Barnane – a folly below the Devil's Bit

📍 Southern slope of Devil's Bit mountain, Tipperary

🏛️ Attraction

Last updated: 28 June 2026

Barnane is a townland on the southern slope of the Devil’s Bit, in the barony of Ikerrin, County Tipperary, and most of what brought visitors here is gone. The Carden family’s country house was abandoned around 1920 and demolished; what remains is a walled garden, a battlemented folly and some scattered foundations on open farmland. On its own it would not detain you long. It earns a stop because the hill above it – the Devil’s Bit itself, with its famous gap and a good loop walk – is one of the better short climbs in mid-Tipperary, and the ruins make a quiet warm-up.

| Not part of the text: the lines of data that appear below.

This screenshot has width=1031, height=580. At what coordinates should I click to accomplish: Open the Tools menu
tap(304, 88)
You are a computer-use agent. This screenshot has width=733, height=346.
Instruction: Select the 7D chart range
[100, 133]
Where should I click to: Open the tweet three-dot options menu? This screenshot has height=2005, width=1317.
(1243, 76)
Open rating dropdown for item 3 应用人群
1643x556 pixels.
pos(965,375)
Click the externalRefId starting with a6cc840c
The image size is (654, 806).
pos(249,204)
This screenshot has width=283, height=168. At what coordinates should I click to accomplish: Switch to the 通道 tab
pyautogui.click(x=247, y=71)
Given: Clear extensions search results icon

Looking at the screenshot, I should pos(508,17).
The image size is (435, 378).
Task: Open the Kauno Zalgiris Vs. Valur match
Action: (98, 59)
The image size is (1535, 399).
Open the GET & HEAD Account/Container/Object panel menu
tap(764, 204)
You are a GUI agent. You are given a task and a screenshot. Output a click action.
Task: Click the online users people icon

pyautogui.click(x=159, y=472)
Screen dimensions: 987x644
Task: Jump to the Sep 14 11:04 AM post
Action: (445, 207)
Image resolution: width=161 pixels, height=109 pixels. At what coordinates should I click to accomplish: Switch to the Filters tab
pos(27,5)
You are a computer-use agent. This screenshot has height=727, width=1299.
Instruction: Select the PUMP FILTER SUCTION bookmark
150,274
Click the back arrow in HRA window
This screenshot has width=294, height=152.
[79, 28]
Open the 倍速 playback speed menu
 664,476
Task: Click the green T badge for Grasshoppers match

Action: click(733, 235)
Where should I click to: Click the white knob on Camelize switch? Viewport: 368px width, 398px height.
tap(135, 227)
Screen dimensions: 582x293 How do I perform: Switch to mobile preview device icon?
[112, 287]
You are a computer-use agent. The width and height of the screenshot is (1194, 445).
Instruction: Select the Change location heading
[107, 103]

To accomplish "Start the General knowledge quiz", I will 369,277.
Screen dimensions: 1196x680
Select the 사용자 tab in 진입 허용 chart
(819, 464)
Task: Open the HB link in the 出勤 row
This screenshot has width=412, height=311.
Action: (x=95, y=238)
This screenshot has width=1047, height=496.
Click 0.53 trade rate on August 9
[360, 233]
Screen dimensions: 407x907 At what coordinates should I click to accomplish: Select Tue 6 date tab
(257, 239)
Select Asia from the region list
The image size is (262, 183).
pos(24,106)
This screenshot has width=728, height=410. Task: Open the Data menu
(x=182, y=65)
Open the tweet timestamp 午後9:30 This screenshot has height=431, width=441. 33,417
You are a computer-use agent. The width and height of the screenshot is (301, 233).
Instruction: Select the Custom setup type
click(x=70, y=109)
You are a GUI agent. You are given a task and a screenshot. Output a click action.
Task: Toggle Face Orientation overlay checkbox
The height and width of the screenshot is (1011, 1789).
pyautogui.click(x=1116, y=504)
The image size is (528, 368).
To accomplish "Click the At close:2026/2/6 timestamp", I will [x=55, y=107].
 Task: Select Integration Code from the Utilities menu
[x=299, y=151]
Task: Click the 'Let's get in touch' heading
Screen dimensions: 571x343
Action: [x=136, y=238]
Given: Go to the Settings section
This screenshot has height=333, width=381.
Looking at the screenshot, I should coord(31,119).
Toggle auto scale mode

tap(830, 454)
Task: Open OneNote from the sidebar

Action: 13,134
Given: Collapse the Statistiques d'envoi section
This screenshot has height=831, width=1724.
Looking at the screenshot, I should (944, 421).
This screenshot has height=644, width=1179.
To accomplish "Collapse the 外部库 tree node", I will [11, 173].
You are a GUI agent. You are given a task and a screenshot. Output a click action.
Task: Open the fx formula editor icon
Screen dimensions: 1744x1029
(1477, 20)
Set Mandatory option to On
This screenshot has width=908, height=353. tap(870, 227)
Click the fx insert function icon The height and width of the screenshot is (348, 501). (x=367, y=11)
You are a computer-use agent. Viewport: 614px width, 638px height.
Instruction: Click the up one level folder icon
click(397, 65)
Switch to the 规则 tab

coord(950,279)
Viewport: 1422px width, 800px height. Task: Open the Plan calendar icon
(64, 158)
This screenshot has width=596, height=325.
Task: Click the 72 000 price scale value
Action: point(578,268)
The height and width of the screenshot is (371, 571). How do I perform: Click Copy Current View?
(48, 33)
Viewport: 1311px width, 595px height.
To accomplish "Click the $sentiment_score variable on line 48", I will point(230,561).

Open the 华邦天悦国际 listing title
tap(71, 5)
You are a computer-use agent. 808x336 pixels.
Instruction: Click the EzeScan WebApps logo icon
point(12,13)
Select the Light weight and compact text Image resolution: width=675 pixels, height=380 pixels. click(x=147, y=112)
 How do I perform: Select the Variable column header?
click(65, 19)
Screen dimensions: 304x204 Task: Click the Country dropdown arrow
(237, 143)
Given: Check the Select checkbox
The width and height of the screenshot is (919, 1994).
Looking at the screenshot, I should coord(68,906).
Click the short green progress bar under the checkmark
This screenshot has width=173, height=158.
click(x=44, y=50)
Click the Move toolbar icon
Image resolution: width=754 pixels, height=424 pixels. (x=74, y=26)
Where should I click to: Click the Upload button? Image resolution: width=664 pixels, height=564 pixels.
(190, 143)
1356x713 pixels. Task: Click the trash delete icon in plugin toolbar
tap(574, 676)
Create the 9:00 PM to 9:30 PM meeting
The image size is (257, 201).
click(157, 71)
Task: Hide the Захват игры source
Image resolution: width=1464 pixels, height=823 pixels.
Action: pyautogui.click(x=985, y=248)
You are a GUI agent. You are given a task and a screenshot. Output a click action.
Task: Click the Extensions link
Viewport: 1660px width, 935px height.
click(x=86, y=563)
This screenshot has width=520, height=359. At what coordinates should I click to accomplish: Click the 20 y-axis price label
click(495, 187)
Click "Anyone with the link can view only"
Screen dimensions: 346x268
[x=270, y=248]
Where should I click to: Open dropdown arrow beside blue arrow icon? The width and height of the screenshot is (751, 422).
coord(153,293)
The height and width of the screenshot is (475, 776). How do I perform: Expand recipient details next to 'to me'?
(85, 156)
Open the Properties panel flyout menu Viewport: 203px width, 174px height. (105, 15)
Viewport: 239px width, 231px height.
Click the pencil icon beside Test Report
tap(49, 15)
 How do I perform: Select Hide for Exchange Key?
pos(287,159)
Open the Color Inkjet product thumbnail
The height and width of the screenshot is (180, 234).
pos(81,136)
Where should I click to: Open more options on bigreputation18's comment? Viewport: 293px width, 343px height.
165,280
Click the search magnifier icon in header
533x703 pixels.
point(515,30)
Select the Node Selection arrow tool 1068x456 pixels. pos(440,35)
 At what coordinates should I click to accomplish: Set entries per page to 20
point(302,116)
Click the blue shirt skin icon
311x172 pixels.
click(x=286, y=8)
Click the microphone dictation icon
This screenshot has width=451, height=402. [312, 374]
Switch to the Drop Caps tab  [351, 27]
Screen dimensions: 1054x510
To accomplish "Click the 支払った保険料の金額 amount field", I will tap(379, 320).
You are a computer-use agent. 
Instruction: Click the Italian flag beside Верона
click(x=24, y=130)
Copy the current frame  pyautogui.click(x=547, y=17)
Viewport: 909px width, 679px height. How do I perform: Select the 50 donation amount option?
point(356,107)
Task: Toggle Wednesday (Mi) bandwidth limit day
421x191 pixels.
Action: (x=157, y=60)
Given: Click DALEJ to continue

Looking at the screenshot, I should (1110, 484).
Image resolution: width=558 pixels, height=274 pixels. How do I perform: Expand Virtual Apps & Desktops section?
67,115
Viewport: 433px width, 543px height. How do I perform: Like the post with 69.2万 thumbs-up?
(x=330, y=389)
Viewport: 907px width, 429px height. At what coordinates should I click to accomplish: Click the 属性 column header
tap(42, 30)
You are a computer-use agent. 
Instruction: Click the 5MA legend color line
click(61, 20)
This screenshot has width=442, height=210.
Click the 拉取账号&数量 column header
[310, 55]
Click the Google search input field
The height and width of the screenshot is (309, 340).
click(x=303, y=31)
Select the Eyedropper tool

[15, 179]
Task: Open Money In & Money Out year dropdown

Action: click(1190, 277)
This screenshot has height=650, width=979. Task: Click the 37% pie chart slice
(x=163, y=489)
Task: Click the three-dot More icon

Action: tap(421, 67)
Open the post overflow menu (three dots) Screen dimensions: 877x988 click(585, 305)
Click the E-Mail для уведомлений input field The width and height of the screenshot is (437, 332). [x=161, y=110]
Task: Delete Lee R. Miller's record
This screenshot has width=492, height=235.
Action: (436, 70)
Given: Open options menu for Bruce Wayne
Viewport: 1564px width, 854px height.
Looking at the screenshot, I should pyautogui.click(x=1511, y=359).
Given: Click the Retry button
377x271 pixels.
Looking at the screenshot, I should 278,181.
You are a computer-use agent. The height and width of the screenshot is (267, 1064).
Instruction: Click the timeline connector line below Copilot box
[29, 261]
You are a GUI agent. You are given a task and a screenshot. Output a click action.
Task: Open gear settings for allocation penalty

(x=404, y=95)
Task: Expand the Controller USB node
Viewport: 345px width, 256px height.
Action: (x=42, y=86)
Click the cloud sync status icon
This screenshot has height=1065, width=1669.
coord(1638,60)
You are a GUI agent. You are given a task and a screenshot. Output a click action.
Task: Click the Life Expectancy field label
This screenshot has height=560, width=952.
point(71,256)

The R501 runs through the townland, linking Borrisoleigh and Templemore.

The estate and the legend

The name comes from the Irish An Bearnán, “the gap,” and from the story behind it: Saint Patrick chased the Devil across Ireland, the Devil took a bite out of the mountain as he fled, and the discarded “bit” landed to the south as the Rock of Cashel. The full version and the walking routes are on the Devil’s Bit page.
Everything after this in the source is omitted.